* **Exercise brief**: When you respond, write out each entry exactly as it stands.
#### Dataset content ####
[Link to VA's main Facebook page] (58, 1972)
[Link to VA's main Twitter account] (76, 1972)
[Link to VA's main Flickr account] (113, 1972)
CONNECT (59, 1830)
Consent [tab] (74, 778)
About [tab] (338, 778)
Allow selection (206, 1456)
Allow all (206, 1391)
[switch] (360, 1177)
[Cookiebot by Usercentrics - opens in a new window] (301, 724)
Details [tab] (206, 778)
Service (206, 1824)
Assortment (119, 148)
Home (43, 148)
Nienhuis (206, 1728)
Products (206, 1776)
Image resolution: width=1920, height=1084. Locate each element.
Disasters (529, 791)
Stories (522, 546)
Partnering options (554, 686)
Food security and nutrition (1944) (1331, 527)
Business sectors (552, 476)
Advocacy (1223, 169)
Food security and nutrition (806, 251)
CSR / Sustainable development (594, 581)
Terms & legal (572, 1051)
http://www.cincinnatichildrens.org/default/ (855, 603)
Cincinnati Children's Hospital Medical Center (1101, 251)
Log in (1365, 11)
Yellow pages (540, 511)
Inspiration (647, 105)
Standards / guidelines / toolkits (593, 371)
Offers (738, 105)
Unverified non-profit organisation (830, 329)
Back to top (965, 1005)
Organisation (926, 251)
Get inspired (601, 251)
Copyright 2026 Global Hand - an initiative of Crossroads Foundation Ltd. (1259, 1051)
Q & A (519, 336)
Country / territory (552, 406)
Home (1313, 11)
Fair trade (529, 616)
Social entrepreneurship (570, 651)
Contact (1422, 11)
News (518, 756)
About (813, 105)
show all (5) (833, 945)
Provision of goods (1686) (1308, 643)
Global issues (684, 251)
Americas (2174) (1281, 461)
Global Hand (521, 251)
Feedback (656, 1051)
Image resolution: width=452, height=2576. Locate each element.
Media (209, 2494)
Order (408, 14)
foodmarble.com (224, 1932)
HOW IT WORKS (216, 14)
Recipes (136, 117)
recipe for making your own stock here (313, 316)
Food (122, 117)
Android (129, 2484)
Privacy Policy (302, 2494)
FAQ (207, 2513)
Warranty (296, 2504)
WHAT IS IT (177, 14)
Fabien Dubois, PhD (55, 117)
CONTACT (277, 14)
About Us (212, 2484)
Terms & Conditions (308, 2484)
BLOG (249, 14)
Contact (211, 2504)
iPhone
####
* **Exercise result**:
[Link to VA's main Facebook page] (58, 1972)
[Link to VA's main Twitter account] (76, 1972)
[Link to VA's main Flickr account] (113, 1972)
CONNECT (59, 1830)
Consent [tab] (74, 778)
About [tab] (338, 778)
Allow selection (206, 1456)
Allow all (206, 1391)
[switch] (360, 1177)
[Cookiebot by Usercentrics - opens in a new window] (301, 724)
Details [tab] (206, 778)
Service (206, 1824)
Assortment (119, 148)
Home (43, 148)
Nienhuis (206, 1728)
Products (206, 1776)
Image resolution: width=1920, height=1084. Locate each element.
Disasters (529, 791)
Stories (522, 546)
Partnering options (554, 686)
Food security and nutrition (1944) (1331, 527)
Business sectors (552, 476)
Advocacy (1223, 169)
Food security and nutrition (806, 251)
CSR / Sustainable development (594, 581)
Terms & legal (572, 1051)
http://www.cincinnatichildrens.org/default/ (855, 603)
Cincinnati Children's Hospital Medical Center (1101, 251)
Log in (1365, 11)
Yellow pages (540, 511)
Inspiration (647, 105)
Standards / guidelines / toolkits (593, 371)
Offers (738, 105)
Unverified non-profit organisation (830, 329)
Back to top (965, 1005)
Organisation (926, 251)
Get inspired (601, 251)
Copyright 2026 Global Hand - an initiative of Crossroads Foundation Ltd. (1259, 1051)
Q & A (519, 336)
Country / territory (552, 406)
Home (1313, 11)
Fair trade (529, 616)
Social entrepreneurship (570, 651)
Contact (1422, 11)
News (518, 756)
About (813, 105)
show all (5) (833, 945)
Provision of goods (1686) (1308, 643)
Global issues (684, 251)
Americas (2174) (1281, 461)
Global Hand (521, 251)
Feedback (656, 1051)
Image resolution: width=452, height=2576. Locate each element.
Media (209, 2494)
Order (408, 14)
foodmarble.com (224, 1932)
HOW IT WORKS (216, 14)
Recipes (136, 117)
recipe for making your own stock here (313, 316)
Food (122, 117)
Android (129, 2484)
Privacy Policy (302, 2494)
FAQ (207, 2513)
Warranty (296, 2504)
WHAT IS IT (177, 14)
Fabien Dubois, PhD (55, 117)
CONTACT (277, 14)
About Us (212, 2484)
Terms & Conditions (308, 2484)
BLOG (249, 14)
Contact (211, 2504)
iPhone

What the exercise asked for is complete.